9. Heard the learned counsel for the petitioner and the learned standing counsel for the respondent. Perused the material on record.
10. The short point for consideration is whether this Court can interfere with the impugned proceedings and grant the relief as prayed for or any other relief for which the petitioner is entitled to.
11. It is not in dispute that the petitioner was issued a charge memo dated 28.11.2010 alleging the involvement of the petitioner in tampering with the cover notes, collecting cash and also tampered the records relating to receipt of premium amount and misappropriated an amount of Rs.3,01,087/-, charges relating to misappropriation of premium amounts and tampering of records. On the basis of the said charges an enquiry was initiated. The Enquiry Officer has recorded the statements of the witnesses on behalf of the management and also took into consideration the documents as submitted.
12. The petitioner was also granted ample and fair opportunity for participating in the proceedings. The findings of the enquiry officer based on the detailed enquiry and evidences adduced and documents marked for arriving at the decision to impose the punishment to the petitioner for the misconduct committed cannot be interfered in a routine and casual manner.
13. The petitioner would have to demonstrate as to how the impugned proceedings can be branded as perverse and justify the punishment as shockingly disproportionate. The respondents have conducted an enquiry in accordance with the General Insurance (Conduct, discipline and Appeal) Rules, 1975. Rule 23 to 27 deal with the penalties and disciplinary authority and procedure for imposing major penalties. On the facts of this case, the petitioner has not demonstrated as to which Rule was violated by the respondents for issuing the impugned proceedings which are under challenge.
14. The scope of this Court to go into the aspect of the quality of evidence is concerned, it is a settled preposition of the Administrative law that the constitutional Courts cannot re-appreciate the evidence and assume the role of the appellate authority over the disciplinary authority.
15. The constitutional Courts can certainly set aside the punishments awarded by the disciplinary authorities subject to satisfaction that the punishment imposed is shockingly disproportionate to the charges framed.
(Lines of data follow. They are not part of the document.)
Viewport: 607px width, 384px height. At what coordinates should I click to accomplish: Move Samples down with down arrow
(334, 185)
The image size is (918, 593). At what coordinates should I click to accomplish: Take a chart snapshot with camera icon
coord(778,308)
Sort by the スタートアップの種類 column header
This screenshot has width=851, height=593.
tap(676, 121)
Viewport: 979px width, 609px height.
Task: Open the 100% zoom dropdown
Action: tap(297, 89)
Such interference would be necessary in cases where there is absolutely no evidence.
16. On the facts of the present case, the disciplinary authority has considered the available material on record and held the petitioner guilty of misconduct and it was held that the charges leveled against the petitioner were proved.
17. On these considerations, this Court is of the considered view that the petitioner has not made out any valid grounds for interfering with the impugned proceedings. Accordingly, the writ petition fails and is hereby dismissed.
18. Accordingly, the writ petition is dismissed. No costs.
As a sequel, miscellaneous applications, pending, if any, shall stand closed.